WHAT THE TASK REQUIRES: Print a faithful copy of the data below, word for word, with the pictures left out.

Collected data:

--- --- ---

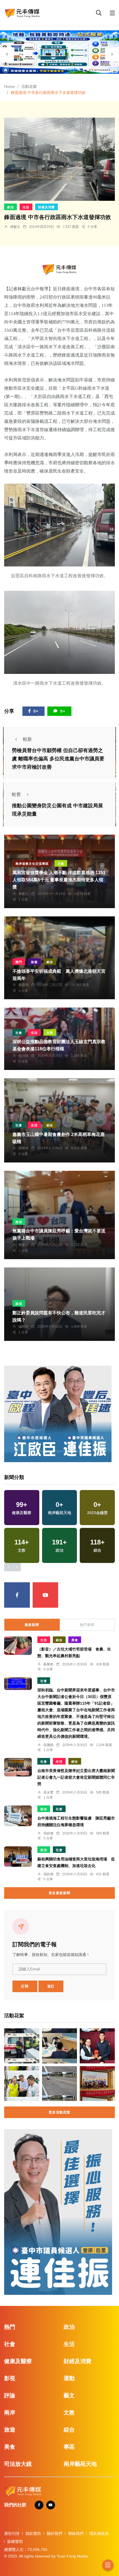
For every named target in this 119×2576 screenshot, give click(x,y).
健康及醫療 (18, 2361)
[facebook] (17, 1595)
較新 (27, 739)
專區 (69, 2447)
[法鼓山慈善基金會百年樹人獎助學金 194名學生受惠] (97, 2083)
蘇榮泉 (24, 985)
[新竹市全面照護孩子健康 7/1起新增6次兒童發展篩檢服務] (59, 2045)
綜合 (49, 962)
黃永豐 (48, 1792)
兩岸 (9, 2412)
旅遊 (34, 962)
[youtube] (45, 1595)
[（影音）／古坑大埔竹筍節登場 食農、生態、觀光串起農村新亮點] (18, 1645)
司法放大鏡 (18, 2464)
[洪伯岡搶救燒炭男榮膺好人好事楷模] (97, 2045)
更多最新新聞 (59, 1893)
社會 (18, 1032)
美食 (74, 1640)
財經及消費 (46, 207)
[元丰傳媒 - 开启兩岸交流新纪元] (22, 12)
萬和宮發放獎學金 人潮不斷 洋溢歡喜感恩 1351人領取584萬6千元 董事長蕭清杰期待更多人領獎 (58, 880)
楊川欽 (24, 1056)
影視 (9, 2378)
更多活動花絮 (59, 2112)
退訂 (51, 1986)
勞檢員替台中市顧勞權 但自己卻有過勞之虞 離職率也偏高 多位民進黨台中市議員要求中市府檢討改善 (58, 759)
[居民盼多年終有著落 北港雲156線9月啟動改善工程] (59, 2083)
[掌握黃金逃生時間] (59, 269)
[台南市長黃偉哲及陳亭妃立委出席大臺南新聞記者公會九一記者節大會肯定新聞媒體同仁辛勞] (18, 1767)
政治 (10, 207)
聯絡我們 (76, 2533)
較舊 (16, 794)
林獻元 (15, 227)
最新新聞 (32, 1625)
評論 (9, 2395)
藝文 (69, 2395)
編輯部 (24, 1326)
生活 (26, 207)
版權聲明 (15, 2541)
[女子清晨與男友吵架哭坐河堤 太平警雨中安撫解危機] (21, 2045)
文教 (61, 863)
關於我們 (54, 2533)
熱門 (18, 962)
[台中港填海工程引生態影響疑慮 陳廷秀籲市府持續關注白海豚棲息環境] (18, 1815)
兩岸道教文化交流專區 (32, 863)
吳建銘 (48, 1745)
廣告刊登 (12, 2533)
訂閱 (25, 1986)
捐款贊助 (33, 2533)
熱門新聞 (87, 1625)
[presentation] (7, 54)
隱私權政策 (99, 2533)
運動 (69, 2378)
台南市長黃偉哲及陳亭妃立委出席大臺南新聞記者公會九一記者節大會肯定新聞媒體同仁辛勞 (76, 1777)
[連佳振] (58, 1413)
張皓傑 (48, 1833)
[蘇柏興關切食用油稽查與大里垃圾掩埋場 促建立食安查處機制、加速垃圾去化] (18, 1856)
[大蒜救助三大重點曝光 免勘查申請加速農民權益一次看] (21, 2083)
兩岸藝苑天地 (80, 2464)
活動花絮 (29, 86)
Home (9, 86)
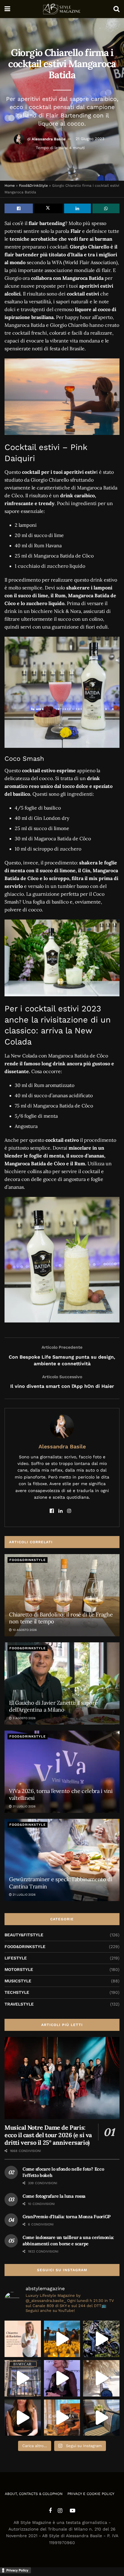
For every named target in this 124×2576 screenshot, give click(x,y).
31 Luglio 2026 (24, 1806)
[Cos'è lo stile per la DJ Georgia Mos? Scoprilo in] (23, 2418)
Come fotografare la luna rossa (54, 2196)
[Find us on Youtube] (72, 2510)
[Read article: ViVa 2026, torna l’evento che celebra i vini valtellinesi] (62, 1772)
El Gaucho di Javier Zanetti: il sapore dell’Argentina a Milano (53, 1706)
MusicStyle (18, 1980)
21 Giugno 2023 (90, 139)
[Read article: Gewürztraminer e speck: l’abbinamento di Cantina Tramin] (62, 1860)
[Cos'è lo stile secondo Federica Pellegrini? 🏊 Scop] (62, 2378)
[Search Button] (116, 9)
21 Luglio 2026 (24, 1894)
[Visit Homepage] (62, 9)
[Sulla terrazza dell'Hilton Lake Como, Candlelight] (62, 2339)
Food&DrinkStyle (33, 185)
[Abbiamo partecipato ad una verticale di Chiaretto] (23, 2339)
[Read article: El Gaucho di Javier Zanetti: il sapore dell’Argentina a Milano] (62, 1683)
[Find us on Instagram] (60, 2510)
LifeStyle (16, 1958)
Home (10, 185)
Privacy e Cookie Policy (90, 2494)
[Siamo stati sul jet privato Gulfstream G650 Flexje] (101, 2418)
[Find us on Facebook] (50, 2510)
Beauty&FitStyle (24, 1934)
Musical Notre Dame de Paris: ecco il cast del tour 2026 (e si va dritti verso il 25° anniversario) (48, 2135)
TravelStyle (19, 2004)
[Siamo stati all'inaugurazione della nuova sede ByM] (23, 2378)
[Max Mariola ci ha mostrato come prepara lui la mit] (62, 2418)
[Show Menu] (7, 9)
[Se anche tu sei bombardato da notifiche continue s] (101, 2378)
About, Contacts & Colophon (34, 2494)
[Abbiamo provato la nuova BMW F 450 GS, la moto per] (101, 2339)
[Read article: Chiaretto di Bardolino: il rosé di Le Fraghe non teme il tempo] (62, 1595)
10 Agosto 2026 (24, 1629)
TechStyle (17, 1992)
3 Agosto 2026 (24, 1718)
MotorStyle (19, 1969)
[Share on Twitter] (48, 208)
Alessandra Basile (49, 139)
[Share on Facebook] (19, 208)
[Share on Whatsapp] (105, 208)
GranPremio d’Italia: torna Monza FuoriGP (67, 2216)
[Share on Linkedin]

--- --- ---

SOLUTION TO THE EXERCISE:
For every named target in this 119×2576 screenshot, give click(x,y).
健康及醫療 (18, 2361)
[facebook] (17, 1595)
較新 (27, 739)
專區 (69, 2447)
[法鼓山慈善基金會百年樹人獎助學金 194名學生受惠] (97, 2083)
蘇榮泉 (24, 985)
[新竹市全面照護孩子健康 7/1起新增6次兒童發展篩檢服務] (59, 2045)
綜合 (49, 962)
黃永豐 (48, 1792)
兩岸 (9, 2412)
旅遊 (34, 962)
[youtube] (45, 1595)
[（影音）／古坑大埔竹筍節登場 食農、生態、觀光串起農村新亮點] (18, 1645)
司法放大鏡 (18, 2464)
[洪伯岡搶救燒炭男榮膺好人好事楷模] (97, 2045)
更多最新新聞 (59, 1893)
社會 (18, 1032)
美食 (74, 1640)
財經及消費 (46, 207)
[元丰傳媒 - 开启兩岸交流新纪元] (22, 12)
萬和宮發放獎學金 人潮不斷 洋溢歡喜感恩 1351人領取584萬6千元 董事長蕭清杰期待更多人領獎 (58, 880)
楊川欽 (24, 1056)
影視 (9, 2378)
更多活動花絮 (59, 2112)
退訂 (51, 1986)
勞檢員替台中市顧勞權 但自己卻有過勞之虞 離職率也偏高 多位民進黨台中市議員要求中市府檢討改善 (58, 759)
[居民盼多年終有著落 北港雲156線9月啟動改善工程] (59, 2083)
[掌握黃金逃生時間] (59, 269)
[台南市長黃偉哲及陳亭妃立委出席大臺南新聞記者公會九一記者節大會肯定新聞媒體同仁辛勞] (18, 1767)
政治 (10, 207)
聯絡我們 (76, 2533)
較舊 (16, 794)
林獻元 (15, 227)
最新新聞 (32, 1625)
評論 (9, 2395)
藝文 (69, 2395)
編輯部 (24, 1326)
生活 (26, 207)
版權聲明 (15, 2541)
[女子清晨與男友吵架哭坐河堤 太平警雨中安撫解危機] (21, 2045)
文教 (61, 863)
關於我們 (54, 2533)
熱門 (18, 962)
[台中港填海工程引生態影響疑慮 陳廷秀籲市府持續關注白海豚棲息環境] (18, 1815)
兩岸道教文化交流專區 (32, 863)
吳建銘 (48, 1745)
廣告刊登 (12, 2533)
訂閱 (25, 1986)
捐款贊助 (33, 2533)
熱門新聞 (87, 1625)
[presentation] (7, 54)
隱私權政策 (99, 2533)
運動 (69, 2378)
台南市長黃偉哲及陳亭妃立委出席大臺南新聞記者公會九一記者節大會肯定新聞媒體同仁辛勞 (76, 1777)
[連佳振] (58, 1413)
張皓傑 (48, 1833)
[蘇柏興關切食用油稽查與大里垃圾掩埋場 促建立食安查處機制、加速垃圾去化] (18, 1856)
[大蒜救助三大重點曝光 免勘查申請加速農民權益一次看] (21, 2083)
兩岸藝苑天地 (80, 2464)
活動花絮 (29, 86)
Home (9, 86)
For every named target in this 124×2576 screenshot, give click(x,y).
31 Luglio 2026 (24, 1806)
[Cos'è lo stile per la DJ Georgia Mos? Scoprilo in] (23, 2418)
Come fotografare la luna rossa (54, 2196)
[Find us on Youtube] (72, 2510)
[Read article: ViVa 2026, torna l’evento che celebra i vini valtellinesi] (62, 1772)
El Gaucho di Javier Zanetti: il sapore dell’Argentina a Milano (53, 1706)
MusicStyle (18, 1980)
21 Giugno 2023 (90, 139)
[Read article: Gewürztraminer e speck: l’abbinamento di Cantina Tramin] (62, 1860)
[Cos'è lo stile secondo Federica Pellegrini? 🏊 Scop] (62, 2378)
[Search Button] (116, 9)
21 Luglio 2026 (24, 1894)
[Visit Homepage] (62, 9)
[Sulla terrazza dell'Hilton Lake Como, Candlelight] (62, 2339)
Food&DrinkStyle (33, 185)
[Abbiamo partecipato ad una verticale di Chiaretto] (23, 2339)
[Read article: El Gaucho di Javier Zanetti: il sapore dell’Argentina a Milano] (62, 1683)
[Find us on Instagram] (60, 2510)
LifeStyle (16, 1958)
Home (10, 185)
Privacy e Cookie Policy (90, 2494)
[Siamo stati sul jet privato Gulfstream G650 Flexje] (101, 2418)
[Find us on Facebook] (50, 2510)
Beauty&FitStyle (24, 1934)
Musical Notre Dame de Paris: ecco il cast del tour 2026 (e si va dritti verso il 25° anniversario) (48, 2135)
TravelStyle (19, 2004)
[Siamo stati all'inaugurazione della nuova sede ByM] (23, 2378)
[Max Mariola ci ha mostrato come prepara lui la mit] (62, 2418)
[Show Menu] (7, 9)
[Se anche tu sei bombardato da notifiche continue s] (101, 2378)
About, Contacts & Colophon (34, 2494)
[Abbiamo provato la nuova BMW F 450 GS, la moto per] (101, 2339)
[Read article: Chiaretto di Bardolino: il rosé di Le Fraghe non teme il tempo] (62, 1595)
10 Agosto 2026 (24, 1629)
TechStyle (17, 1992)
3 Agosto 2026 (24, 1718)
MotorStyle (19, 1969)
[Share on Twitter] (48, 208)
Alessandra Basile (49, 139)
[Share on Facebook] (19, 208)
[Share on Whatsapp] (105, 208)
GranPremio d’Italia: torna Monza FuoriGP (67, 2216)
[Share on Linkedin]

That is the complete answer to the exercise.